▶ WHAT THE EXERCISE ASKS
Quote from the first line below through the line that contains "Pomoc (65, 2540)", both included, and leave the pictures out.

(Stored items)
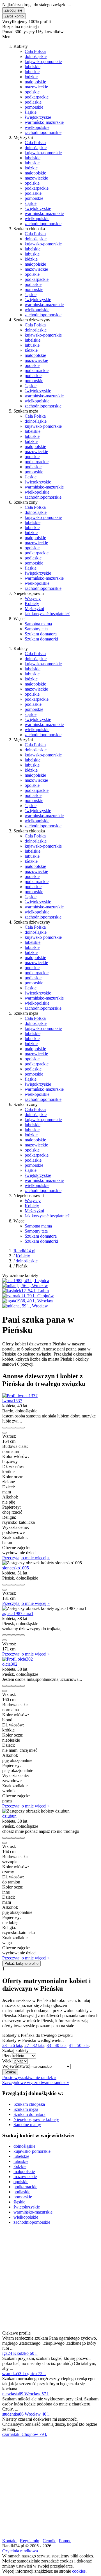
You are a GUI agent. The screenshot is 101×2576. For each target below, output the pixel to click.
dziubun (9, 1816)
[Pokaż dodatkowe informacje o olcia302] (4, 1686)
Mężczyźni (34, 608)
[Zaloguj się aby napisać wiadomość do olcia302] (9, 1686)
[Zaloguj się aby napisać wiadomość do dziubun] (9, 1838)
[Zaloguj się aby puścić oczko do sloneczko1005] (13, 1584)
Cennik (49, 2540)
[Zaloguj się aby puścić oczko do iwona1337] (13, 1427)
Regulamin (29, 2540)
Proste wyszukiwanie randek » (29, 2077)
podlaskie (33, 102)
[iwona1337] (20, 1395)
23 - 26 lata (12, 2045)
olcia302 (9, 1664)
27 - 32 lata (34, 2045)
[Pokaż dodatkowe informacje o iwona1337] (4, 1427)
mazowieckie (36, 86)
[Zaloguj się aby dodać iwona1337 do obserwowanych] (18, 1427)
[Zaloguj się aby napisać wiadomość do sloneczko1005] (9, 1584)
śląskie (30, 112)
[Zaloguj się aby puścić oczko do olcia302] (13, 1686)
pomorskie (34, 107)
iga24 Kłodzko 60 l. (20, 2353)
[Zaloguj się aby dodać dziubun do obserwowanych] (18, 1838)
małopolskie (35, 81)
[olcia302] (17, 1659)
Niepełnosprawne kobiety (36, 2119)
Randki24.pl (24, 1250)
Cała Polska (35, 51)
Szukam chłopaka (29, 2104)
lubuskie (32, 71)
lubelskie (32, 66)
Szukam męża (25, 2109)
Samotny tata (36, 628)
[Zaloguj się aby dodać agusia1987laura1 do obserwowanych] (18, 1635)
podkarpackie (37, 97)
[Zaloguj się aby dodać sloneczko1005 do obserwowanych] (18, 1584)
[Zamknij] (4, 1432)
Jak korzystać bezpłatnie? (47, 613)
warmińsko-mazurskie (44, 122)
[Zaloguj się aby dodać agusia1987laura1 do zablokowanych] (22, 1635)
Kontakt (9, 2540)
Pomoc (65, 2540)
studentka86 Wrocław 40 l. (26, 2414)
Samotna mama (38, 623)
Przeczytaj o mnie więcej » (26, 1557)
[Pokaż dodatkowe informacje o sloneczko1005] (4, 1584)
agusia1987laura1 (17, 1613)
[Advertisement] (50, 2280)
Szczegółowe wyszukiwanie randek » (35, 2082)
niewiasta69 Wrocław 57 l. (25, 2393)
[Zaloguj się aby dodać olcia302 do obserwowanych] (18, 1686)
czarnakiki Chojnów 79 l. (24, 2434)
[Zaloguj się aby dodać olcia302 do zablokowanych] (22, 1686)
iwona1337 (12, 1400)
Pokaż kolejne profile (21, 1963)
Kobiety (32, 603)
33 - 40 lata (56, 2045)
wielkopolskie (37, 127)
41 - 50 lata (79, 2045)
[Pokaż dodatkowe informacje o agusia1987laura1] (4, 1635)
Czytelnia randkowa (20, 2550)
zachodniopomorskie (43, 132)
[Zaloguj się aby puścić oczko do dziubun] (13, 1838)
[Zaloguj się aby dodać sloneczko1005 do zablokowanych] (22, 1584)
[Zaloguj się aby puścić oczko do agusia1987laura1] (13, 1635)
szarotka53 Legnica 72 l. (24, 2373)
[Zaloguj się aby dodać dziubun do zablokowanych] (22, 1838)
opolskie (32, 91)
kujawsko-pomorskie (43, 61)
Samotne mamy (27, 2124)
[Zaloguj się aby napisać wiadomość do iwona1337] (9, 1427)
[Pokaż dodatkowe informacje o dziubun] (4, 1838)
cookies (79, 2571)
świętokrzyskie (38, 117)
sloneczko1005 (15, 1567)
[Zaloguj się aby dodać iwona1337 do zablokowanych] (22, 1427)
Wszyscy (33, 598)
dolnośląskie (36, 56)
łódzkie (31, 76)
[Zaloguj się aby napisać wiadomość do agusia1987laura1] (9, 1635)
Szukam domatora (41, 633)
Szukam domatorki (41, 639)
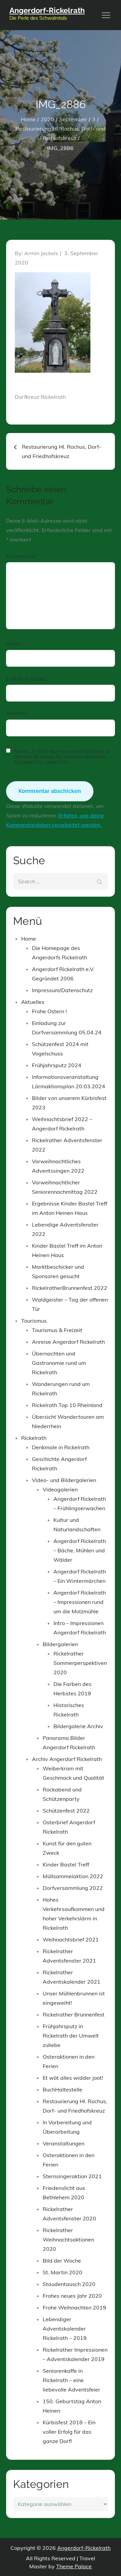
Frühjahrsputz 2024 (56, 1065)
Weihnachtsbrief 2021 (71, 1939)
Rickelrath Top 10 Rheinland (67, 1405)
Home (28, 938)
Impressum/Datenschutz (62, 990)
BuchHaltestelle (62, 2089)
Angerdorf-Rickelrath (47, 10)
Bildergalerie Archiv (78, 1726)
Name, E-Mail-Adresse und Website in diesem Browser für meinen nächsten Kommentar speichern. (62, 756)
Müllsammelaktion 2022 (73, 1876)
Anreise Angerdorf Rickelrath (68, 1341)
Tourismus (34, 1320)
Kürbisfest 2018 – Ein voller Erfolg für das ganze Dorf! (69, 2431)
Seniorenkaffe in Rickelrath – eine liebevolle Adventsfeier (71, 2380)
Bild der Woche (62, 2260)
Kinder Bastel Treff (66, 1864)
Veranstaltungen (63, 2143)
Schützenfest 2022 (66, 1810)
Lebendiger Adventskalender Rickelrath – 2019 (65, 2328)
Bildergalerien (60, 1644)
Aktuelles (32, 1002)
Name (15, 643)
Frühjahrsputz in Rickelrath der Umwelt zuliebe (71, 2035)
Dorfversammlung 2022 (73, 1888)
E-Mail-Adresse (27, 678)
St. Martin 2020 (62, 2272)
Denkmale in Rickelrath (60, 1447)
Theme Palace (74, 2566)
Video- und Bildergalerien (64, 1480)
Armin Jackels (41, 253)
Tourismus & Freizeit (57, 1330)
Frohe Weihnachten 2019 (74, 2307)
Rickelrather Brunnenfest (74, 2014)
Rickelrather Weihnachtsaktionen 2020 (68, 2239)
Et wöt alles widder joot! (73, 2077)
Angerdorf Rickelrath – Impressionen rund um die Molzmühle (79, 1602)
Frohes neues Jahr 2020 (72, 2295)
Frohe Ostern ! (49, 1011)
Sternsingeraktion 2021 (72, 2176)
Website (16, 713)
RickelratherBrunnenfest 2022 (69, 1287)
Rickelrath (33, 1437)
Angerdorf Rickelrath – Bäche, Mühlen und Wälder (79, 1550)
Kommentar (22, 556)
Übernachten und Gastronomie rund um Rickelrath (59, 1363)
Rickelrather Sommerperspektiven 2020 (80, 1663)
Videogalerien (60, 1489)
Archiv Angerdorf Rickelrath (67, 1759)
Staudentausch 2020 (69, 2284)
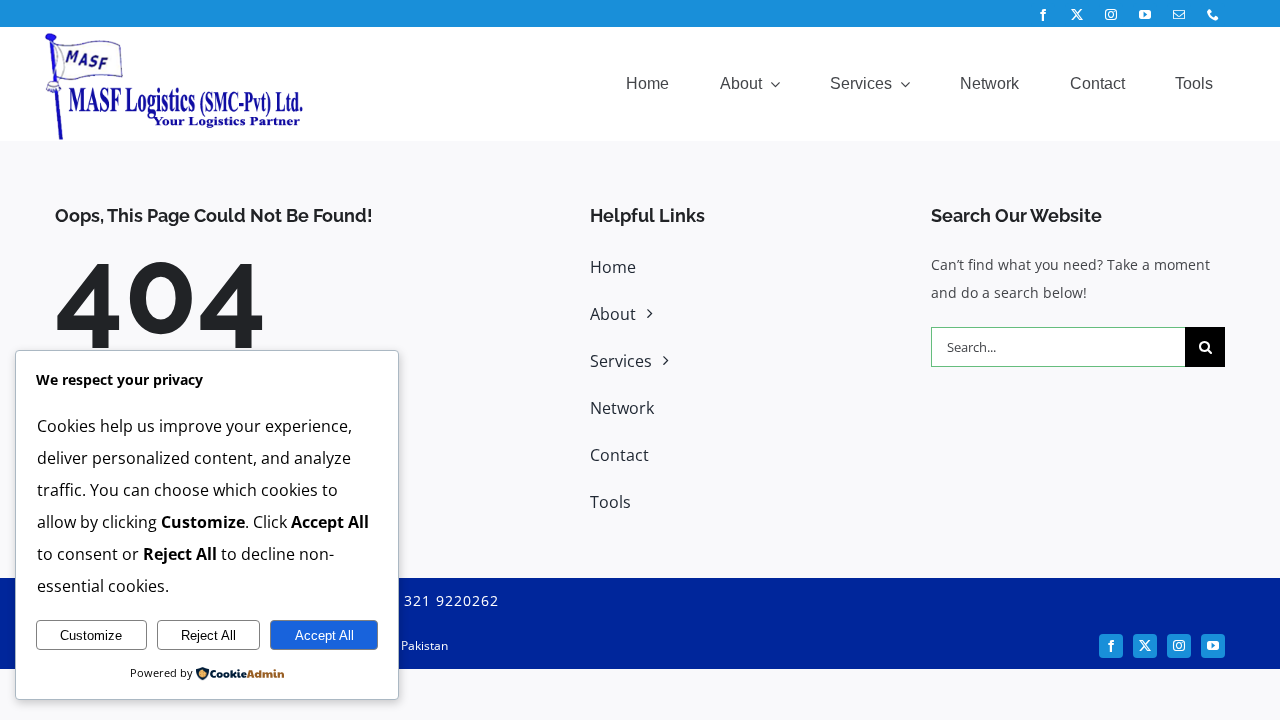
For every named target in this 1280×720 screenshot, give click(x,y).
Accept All (324, 635)
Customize (91, 635)
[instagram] (1111, 15)
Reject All (208, 635)
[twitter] (1077, 15)
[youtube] (1145, 15)
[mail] (1179, 15)
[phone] (1213, 15)
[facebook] (1043, 15)
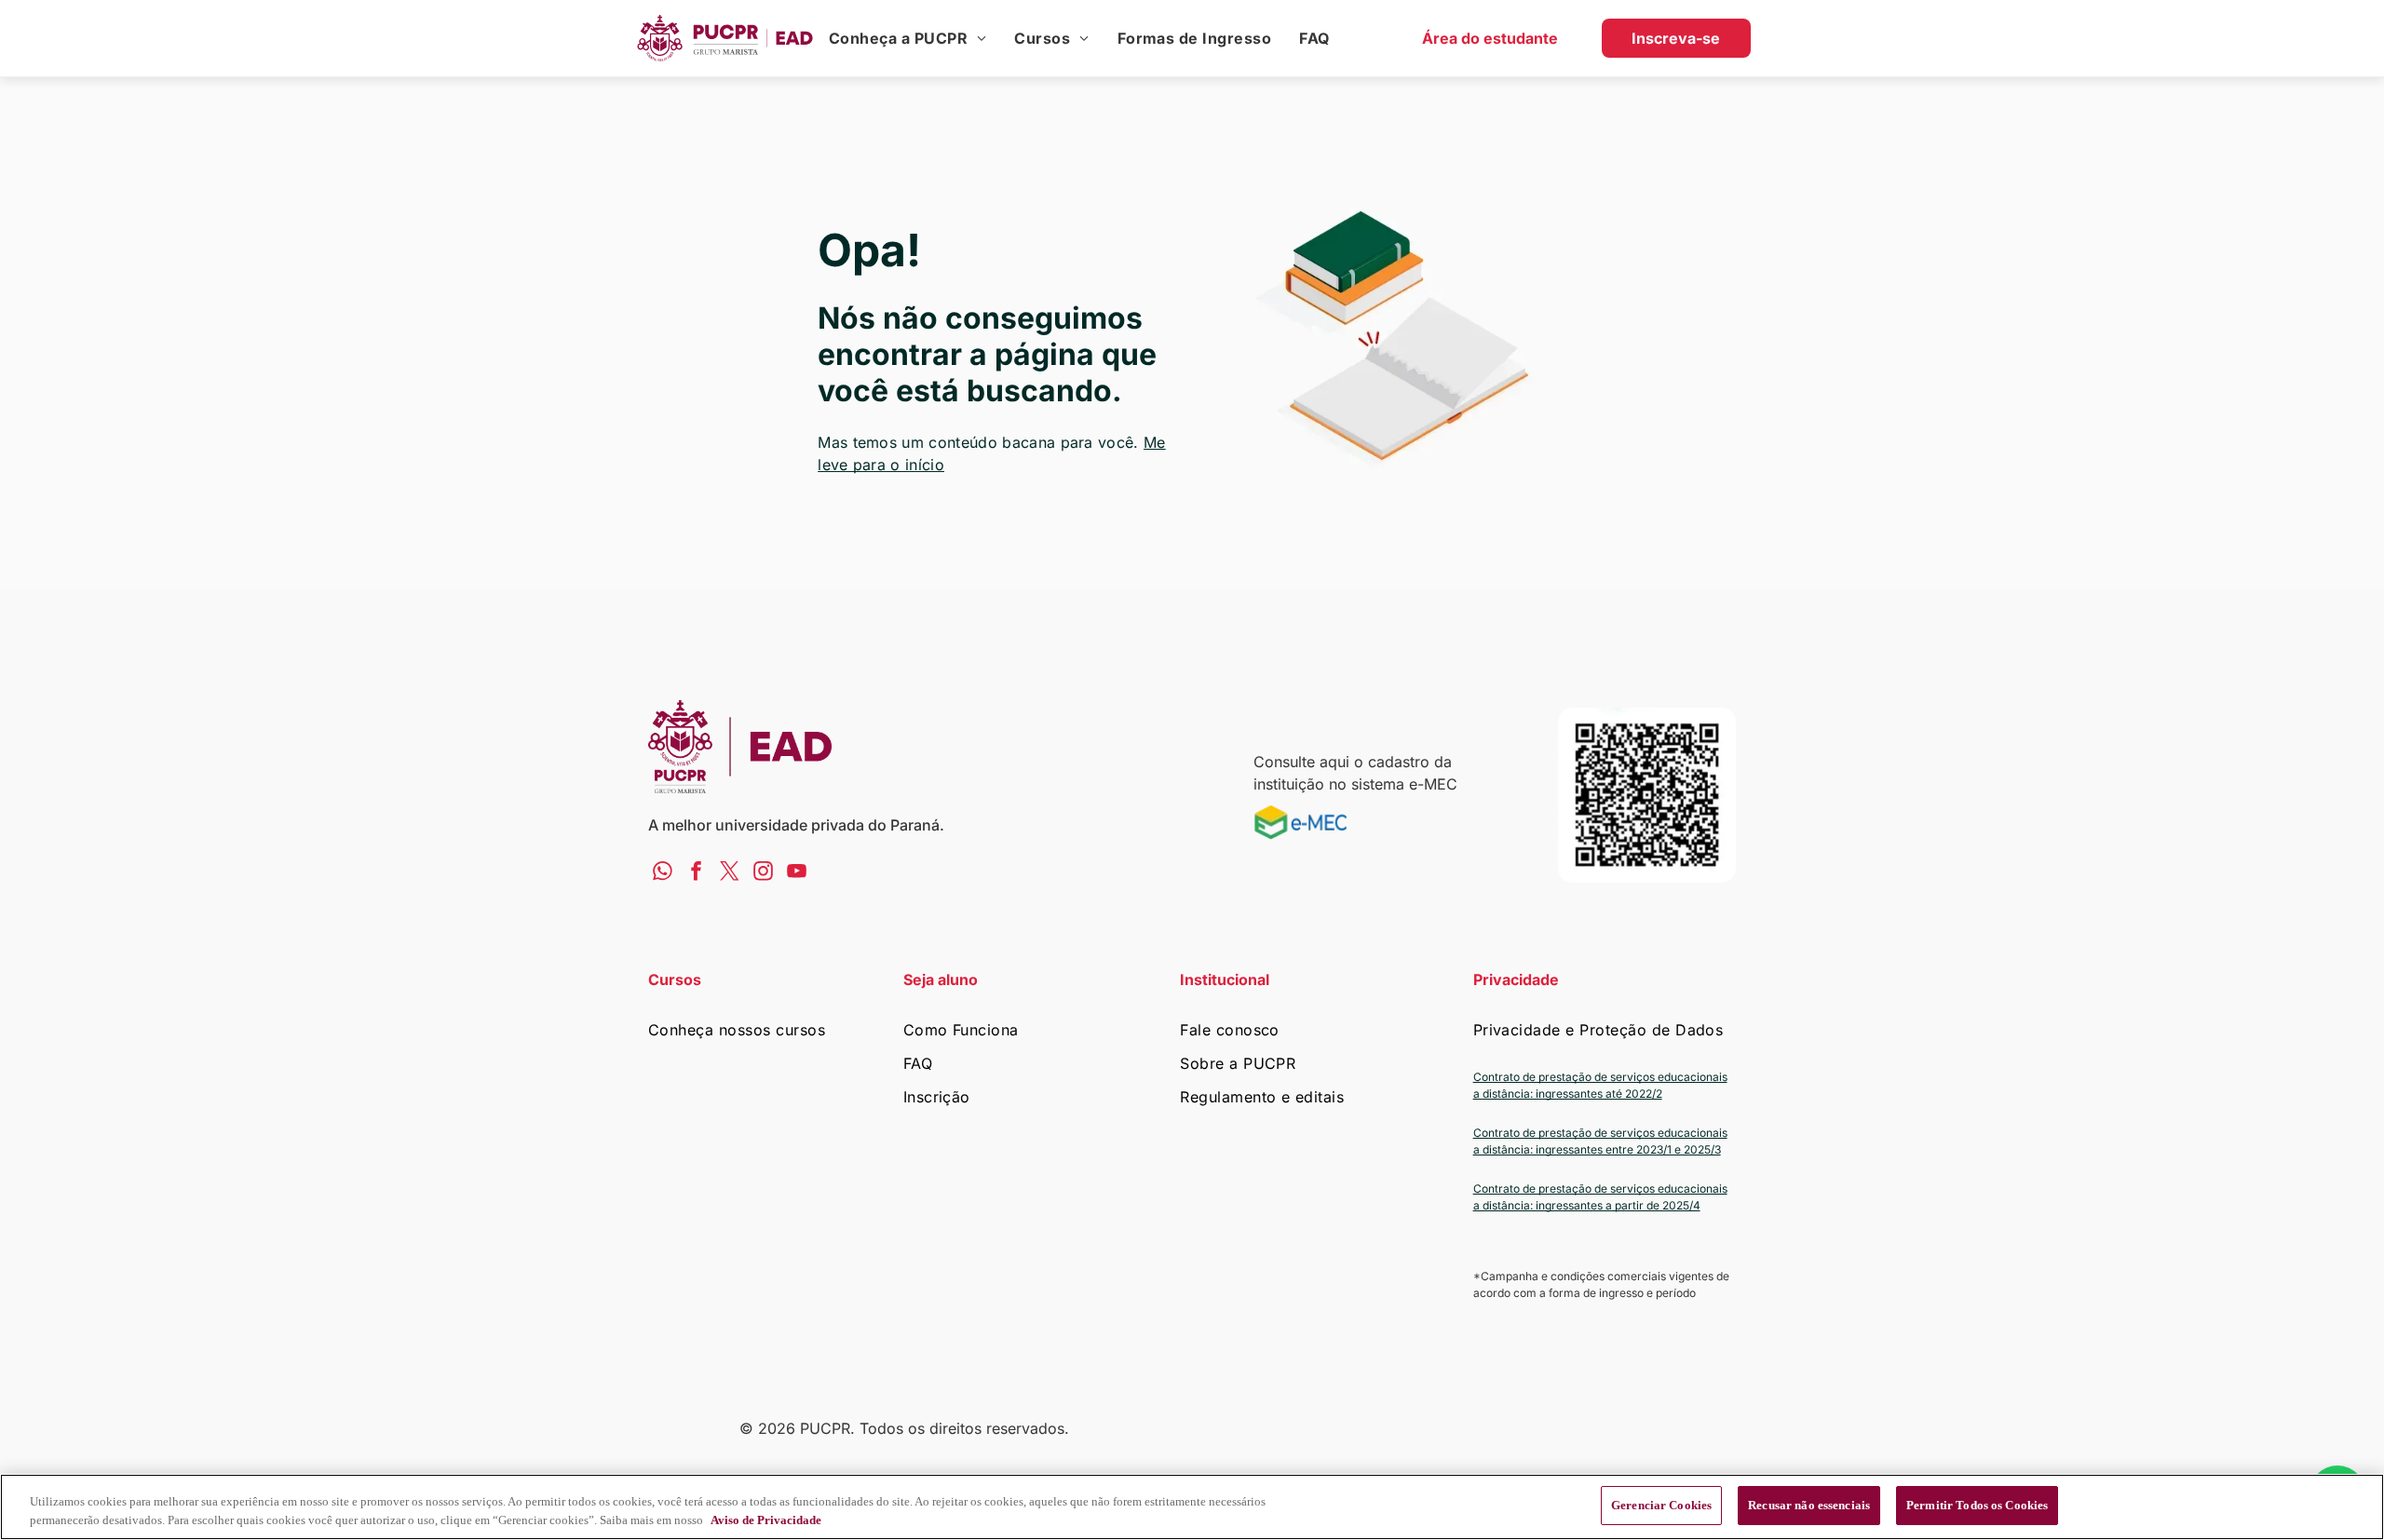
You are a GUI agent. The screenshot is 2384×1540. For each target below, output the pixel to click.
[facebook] (696, 873)
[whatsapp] (662, 873)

▶ RESPONSE TO THIS TASK
You are a GUI agent. The screenshot is 101×2576. For each target below, output the pixel to click.
dziubun (9, 1816)
[Pokaż dodatkowe informacje o olcia302] (4, 1686)
Mężczyźni (34, 608)
[Zaloguj się aby napisać wiadomość do olcia302] (9, 1686)
[Zaloguj się aby napisać wiadomość do dziubun] (9, 1838)
[Zaloguj się aby puścić oczko do sloneczko1005] (13, 1584)
Cennik (49, 2540)
[Zaloguj się aby puścić oczko do iwona1337] (13, 1427)
Regulamin (29, 2540)
Proste wyszukiwanie randek » (29, 2077)
podlaskie (33, 102)
[iwona1337] (20, 1395)
23 - 26 lata (12, 2045)
olcia302 (9, 1664)
27 - 32 lata (34, 2045)
[Pokaż dodatkowe informacje o iwona1337] (4, 1427)
mazowieckie (36, 86)
[Zaloguj się aby dodać iwona1337 do obserwowanych] (18, 1427)
[Zaloguj się aby napisać wiadomość do sloneczko1005] (9, 1584)
śląskie (30, 112)
[Zaloguj się aby puścić oczko do olcia302] (13, 1686)
pomorskie (34, 107)
iga24 Kłodzko 60 l. (20, 2353)
[Zaloguj się aby dodać dziubun do obserwowanych] (18, 1838)
małopolskie (35, 81)
[olcia302] (17, 1659)
Niepełnosprawne kobiety (36, 2119)
Randki24.pl (24, 1250)
Cała Polska (35, 51)
Szukam chłopaka (29, 2104)
lubuskie (32, 71)
lubelskie (32, 66)
Szukam męża (25, 2109)
Samotny tata (36, 628)
[Zaloguj się aby dodać agusia1987laura1 do obserwowanych] (18, 1635)
podkarpackie (37, 97)
[Zaloguj się aby dodać sloneczko1005 do obserwowanych] (18, 1584)
[Zamknij] (4, 1432)
Jak korzystać bezpłatnie? (47, 613)
warmińsko-mazurskie (44, 122)
[Zaloguj się aby dodać agusia1987laura1 do zablokowanych] (22, 1635)
Kontakt (9, 2540)
Pomoc (65, 2540)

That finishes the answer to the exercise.